Unless councils have an increase in their financial settlement from Welsh government, then many will reach the point where they only have the funds to deliver their statutory responsibilities and it will be our local communities and economies that will suffer the consequences. Council staff work hard to deliver services to those most in need, but it is becoming increasingly difficult.
Using Neath Port Talbot council as an example, when scrutinising draft budget for consultation 2019/20 proposals, it is evident that some service provision is going to be drastically affected with the loss of the Minority Ethnic Achievement Service, which will have a detrimental impact on all children with English or Welsh as a second language, as well as affecting children’s attainment moving forward and their productivity within the communities that they live. Neath Port Talbot schools will lose teachers due to the Westminster agreed pay deal, the cost of which has not been included in the budget settlements. Neath Port Talbot Council will need to reduce the costs of residential care, and in doing so will limit the available options to our elderly and vulnerable residents at a time when we need to minimise the disruption in their lives.
In June 2018, UNISON’s local government service group executive conducted a government-wide survey on the impact of cuts to local councils and the work carried out by council workers. The results are indicative of a crisis in social work, with social workers describing their work as “in a state of crisis”, and we believe that policy-makers in Welsh government should take note that 8 out of 10 social workers are working unpaid overtime in order to keep their service going, and over half are thinking of leaving their profession for something less stressful.
The situation in social work finds itself in is complex. From a lack of resource within the service itself, to the impact of wider austerity on social services, the problems are multi-fold – but the solution is more straightforward. It is clear that the under-financing of social services, and the wider community services that social workers rely on, is crippling the system. The lack of preventative services will lead to crisis across all sections of public provision. With an ever increasing focus on budget needs, rather than the needs of service users, social workers describe the loss of a “person-centred” approach. The shortfall in the funding of adult social care has had an impact on the ability to support hospital discharges. Social work depends on access to a multitude of services, and cuts to these services are undermining the work that social workers do. Staff refer to a lack of voluntary, charitable and private sector services to refer service users to due to funding cuts. These include clubs for disabled children, youth clubs, hostels, counselling and mental health services, parent groups, youth groups and children’s centres.
The crisis in the benefits system is adding further strain. Universal credit roll-out has seen a rise in homelessness and increased poverty. In some cases, families are being relocated to other counties when facing homelessness. Cuts to other public services such as policing means longer waiting times for social workers who may be dealing with violent individuals, putting both the social worker and the user at risk, another example of public service funding deficit.

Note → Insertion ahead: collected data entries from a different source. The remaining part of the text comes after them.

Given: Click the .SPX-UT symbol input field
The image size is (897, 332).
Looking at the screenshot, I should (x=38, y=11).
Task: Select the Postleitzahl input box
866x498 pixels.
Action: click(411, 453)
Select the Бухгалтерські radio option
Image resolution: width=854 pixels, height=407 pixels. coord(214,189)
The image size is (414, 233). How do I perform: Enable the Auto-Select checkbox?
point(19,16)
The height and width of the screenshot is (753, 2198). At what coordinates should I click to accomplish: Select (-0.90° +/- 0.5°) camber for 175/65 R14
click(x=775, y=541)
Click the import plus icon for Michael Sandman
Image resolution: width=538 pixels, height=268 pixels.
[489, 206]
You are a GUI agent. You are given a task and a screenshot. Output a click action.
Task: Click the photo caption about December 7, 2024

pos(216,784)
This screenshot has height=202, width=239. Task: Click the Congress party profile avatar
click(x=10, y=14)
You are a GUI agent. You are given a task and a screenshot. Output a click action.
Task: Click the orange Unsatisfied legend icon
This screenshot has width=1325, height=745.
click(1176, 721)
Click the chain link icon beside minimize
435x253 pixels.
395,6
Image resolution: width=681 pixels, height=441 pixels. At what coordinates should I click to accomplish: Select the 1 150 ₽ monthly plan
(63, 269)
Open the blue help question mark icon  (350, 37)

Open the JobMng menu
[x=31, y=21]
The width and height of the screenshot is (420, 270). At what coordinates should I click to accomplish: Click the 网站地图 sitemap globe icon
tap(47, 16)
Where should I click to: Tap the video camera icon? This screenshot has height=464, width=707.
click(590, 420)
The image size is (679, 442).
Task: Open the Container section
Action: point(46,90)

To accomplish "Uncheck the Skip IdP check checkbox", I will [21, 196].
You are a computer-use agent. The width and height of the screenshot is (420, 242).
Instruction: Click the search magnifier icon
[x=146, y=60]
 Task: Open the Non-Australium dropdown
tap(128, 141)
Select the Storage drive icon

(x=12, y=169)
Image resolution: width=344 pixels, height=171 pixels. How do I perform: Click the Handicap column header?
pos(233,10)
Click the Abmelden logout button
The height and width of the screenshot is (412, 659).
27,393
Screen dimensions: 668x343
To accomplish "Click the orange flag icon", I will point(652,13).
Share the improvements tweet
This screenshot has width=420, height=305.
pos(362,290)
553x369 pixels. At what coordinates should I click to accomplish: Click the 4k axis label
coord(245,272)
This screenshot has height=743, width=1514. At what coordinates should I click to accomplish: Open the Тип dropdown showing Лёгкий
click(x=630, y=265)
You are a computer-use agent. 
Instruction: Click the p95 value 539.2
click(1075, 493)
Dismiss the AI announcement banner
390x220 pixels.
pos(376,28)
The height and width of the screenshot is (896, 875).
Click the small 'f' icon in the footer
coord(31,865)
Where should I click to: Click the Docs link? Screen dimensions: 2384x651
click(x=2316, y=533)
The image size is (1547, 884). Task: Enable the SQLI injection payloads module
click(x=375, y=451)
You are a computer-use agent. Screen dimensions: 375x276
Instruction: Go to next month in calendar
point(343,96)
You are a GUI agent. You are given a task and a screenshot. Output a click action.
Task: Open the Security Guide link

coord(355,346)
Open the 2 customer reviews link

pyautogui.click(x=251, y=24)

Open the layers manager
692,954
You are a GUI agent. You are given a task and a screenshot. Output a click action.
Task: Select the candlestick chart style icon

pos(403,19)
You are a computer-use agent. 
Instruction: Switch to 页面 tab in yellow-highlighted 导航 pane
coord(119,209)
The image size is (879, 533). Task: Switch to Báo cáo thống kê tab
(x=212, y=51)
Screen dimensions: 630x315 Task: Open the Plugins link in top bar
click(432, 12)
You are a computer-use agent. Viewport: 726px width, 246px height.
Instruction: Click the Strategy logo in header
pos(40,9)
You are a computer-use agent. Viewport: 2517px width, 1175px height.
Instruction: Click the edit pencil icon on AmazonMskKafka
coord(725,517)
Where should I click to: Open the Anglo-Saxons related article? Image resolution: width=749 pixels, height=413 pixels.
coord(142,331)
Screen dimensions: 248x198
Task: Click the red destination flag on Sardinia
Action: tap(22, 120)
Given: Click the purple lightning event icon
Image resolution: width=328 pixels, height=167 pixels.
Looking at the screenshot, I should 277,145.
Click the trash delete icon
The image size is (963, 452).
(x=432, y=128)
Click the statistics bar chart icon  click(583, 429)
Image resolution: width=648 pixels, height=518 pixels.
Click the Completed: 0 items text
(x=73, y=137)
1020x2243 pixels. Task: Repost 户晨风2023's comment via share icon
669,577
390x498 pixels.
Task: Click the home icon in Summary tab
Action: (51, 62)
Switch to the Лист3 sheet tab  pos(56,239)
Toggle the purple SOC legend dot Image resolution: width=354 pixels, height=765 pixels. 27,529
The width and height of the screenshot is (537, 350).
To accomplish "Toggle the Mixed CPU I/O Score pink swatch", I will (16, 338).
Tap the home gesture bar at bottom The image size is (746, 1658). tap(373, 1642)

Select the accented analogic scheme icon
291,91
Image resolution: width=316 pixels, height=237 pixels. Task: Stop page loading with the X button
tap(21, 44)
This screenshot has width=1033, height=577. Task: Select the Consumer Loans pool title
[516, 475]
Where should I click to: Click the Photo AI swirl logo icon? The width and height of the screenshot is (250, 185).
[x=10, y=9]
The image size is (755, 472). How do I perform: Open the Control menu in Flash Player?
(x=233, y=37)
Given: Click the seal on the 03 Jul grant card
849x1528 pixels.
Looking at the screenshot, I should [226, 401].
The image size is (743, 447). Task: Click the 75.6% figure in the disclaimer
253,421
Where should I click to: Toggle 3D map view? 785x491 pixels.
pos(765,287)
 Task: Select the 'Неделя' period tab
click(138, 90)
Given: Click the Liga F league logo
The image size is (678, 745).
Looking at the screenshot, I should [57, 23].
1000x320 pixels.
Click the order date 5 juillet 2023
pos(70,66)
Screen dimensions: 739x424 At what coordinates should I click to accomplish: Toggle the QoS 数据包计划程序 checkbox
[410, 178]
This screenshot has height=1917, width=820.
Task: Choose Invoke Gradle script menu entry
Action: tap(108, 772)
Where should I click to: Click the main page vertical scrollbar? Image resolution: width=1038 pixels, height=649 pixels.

In UNISON’s survey, when asked what they believed the biggest challenges facing the employer, members highlighted the following areas to highlight their top concerns: Adult Social Care; Cuts to Youth Services; Lack of Housing Options’, Safeguarding Children and Young People. When asked to comment about how cuts are affect their jobs, social work staff refer to “Work has become solely reactive rather than being able to plan well and make the best use of resources. The situation feels like an overstretched piece of elastic that’s about to snap!”
The Westminster government needs to act now to end austerity and restore public sector funding levels to their 2010 level to allow the Welsh Government to address this situation before we have failures in the system. We cannot sustain the well-being of our communities without a much needed cash injection into local authorities, to fund the new duties and responsibilities that Welsh government has legislated for. Should this fail to materialise, then we are warning of significant failures in the systems within local authorities, putting residents across Wales at significant risk.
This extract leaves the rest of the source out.